“Well,” Eva said, as she and Myra joined them on the porch, “I understand you have ransacked that old garret. Did you chase out Mr. Ghost?”

“What is that?” demanded Mrs. Treble’s shrill voice in the doorway. “What does that girl mean by ‘ghost’?”

“Oh, Mrs. Treble!” cried the teasing Eva. “Haven’t you heard of the famous Garret Ghost of the old Corner House—and you here so long?”

“Oh, don’t!” begged Ruth, sotto voce.

Mrs. Treble was not to be denied. Something evidently had escaped her curiosity, and she felt cheated of a sensation. “Go on and tell me, girl,” she commanded Eva.

Eva, really nothing loath, related the story of the supposed supernatural occupant of the garret. “And it appears on stormy, windy days.

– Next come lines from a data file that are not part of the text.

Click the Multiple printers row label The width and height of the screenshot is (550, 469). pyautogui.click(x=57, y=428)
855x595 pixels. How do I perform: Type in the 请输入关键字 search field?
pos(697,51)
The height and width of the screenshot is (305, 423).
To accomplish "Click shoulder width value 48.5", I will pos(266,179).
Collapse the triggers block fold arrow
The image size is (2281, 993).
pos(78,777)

At least, that’s when it’s been seen. It comes to the window up there and bows, and flutters its grave clothes—and—and all that.”

“How ridiculous!” murmured Ruth. But her face was troubled and Mrs. Treble studied her accusingly.

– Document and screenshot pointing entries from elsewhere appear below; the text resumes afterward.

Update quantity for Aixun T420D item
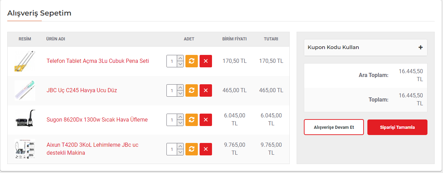Screen dimensions: 443x173 coord(191,149)
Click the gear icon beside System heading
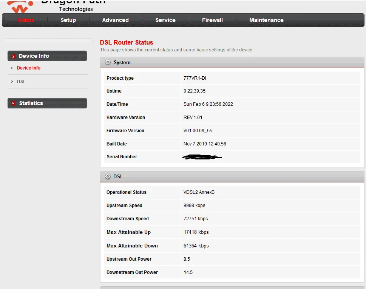 point(108,62)
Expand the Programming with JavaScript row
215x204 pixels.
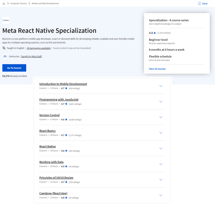coord(161,101)
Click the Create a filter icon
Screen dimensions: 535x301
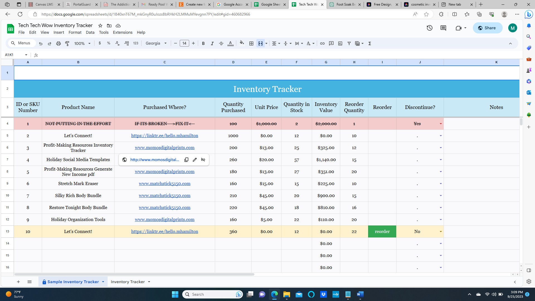349,43
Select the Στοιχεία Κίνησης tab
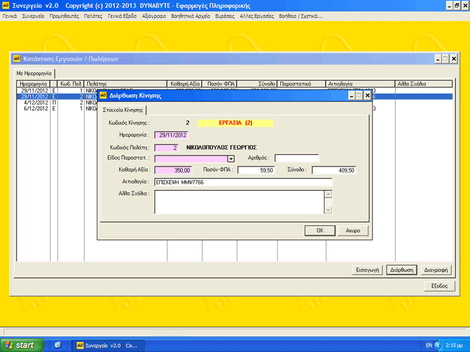This screenshot has height=352, width=470. click(x=123, y=110)
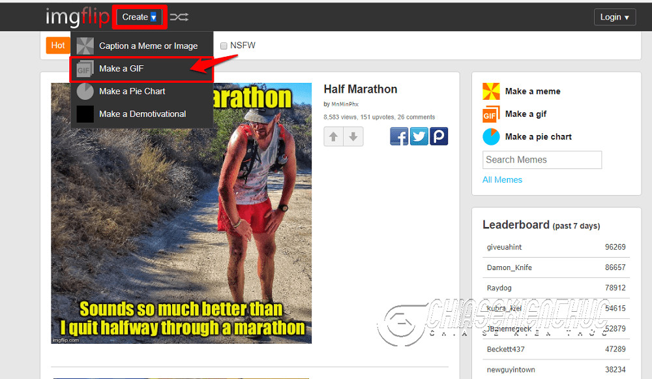Open the Create dropdown menu
Screen dimensions: 652x379
click(140, 18)
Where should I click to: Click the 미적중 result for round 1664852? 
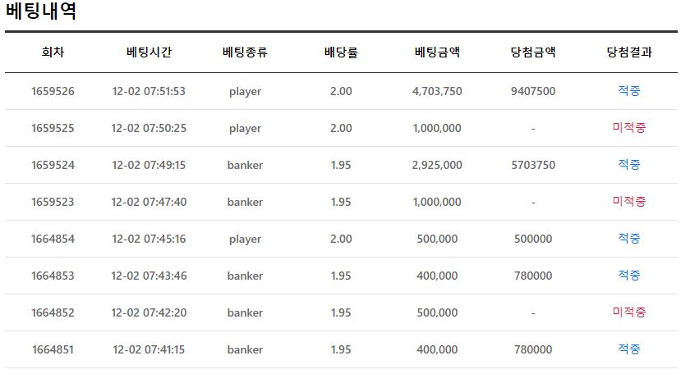point(629,312)
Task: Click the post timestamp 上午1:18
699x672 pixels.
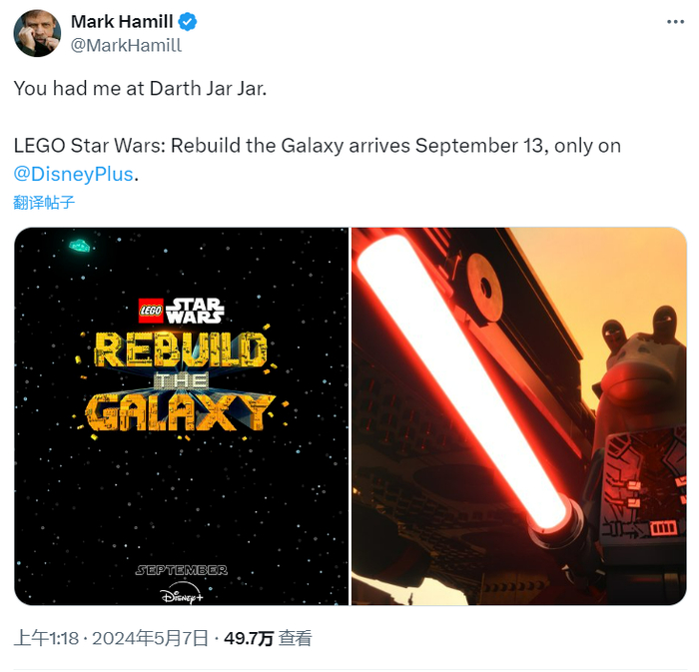Action: pos(46,638)
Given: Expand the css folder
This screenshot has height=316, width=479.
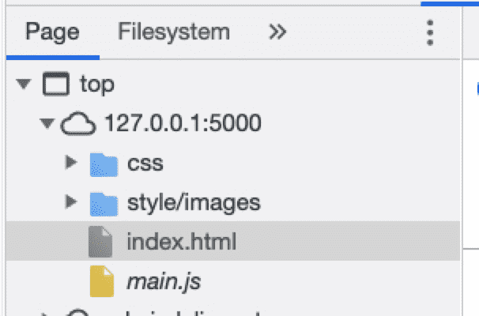Looking at the screenshot, I should point(71,163).
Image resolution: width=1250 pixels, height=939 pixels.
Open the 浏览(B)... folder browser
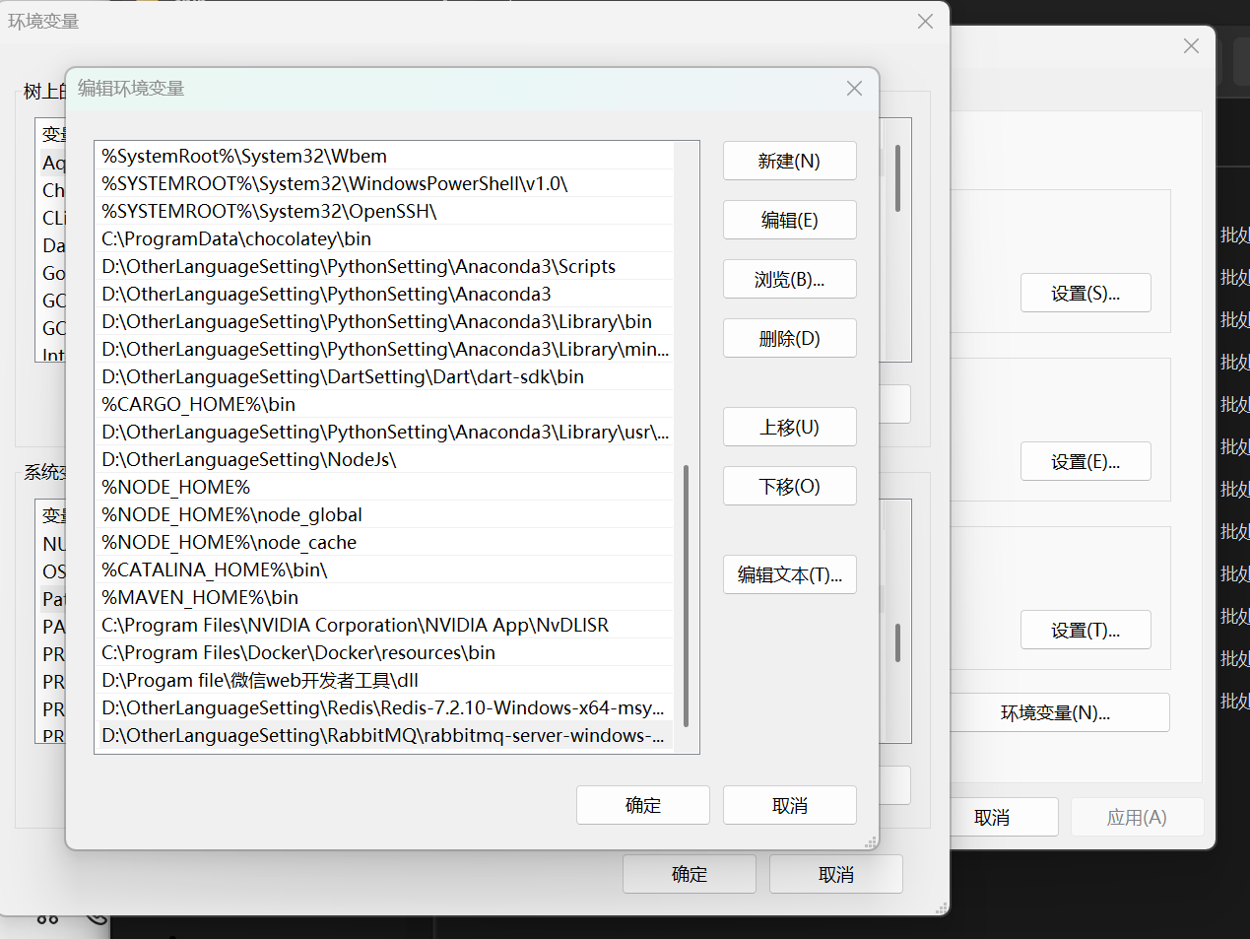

“That’s why you forbade my Lillie going up there,” she said. “A ghost, indeed! I guess you have something hidden up there, my girl, that you don’t want other folks to see. You can’t fool me about ghosts. I don’t believe in them,” concluded the lady from Ypsilanti.

“Now you’ve done it, Eva,” said Agnes, in a low voice, when Mrs. Treble had departed. “There isn’t a place in this house that she hasn’t tried to put her nose in but the garret. Now she’ll go up there.”

“Hush,” begged Ruth, again. “Don’t get her angry, Agnes.”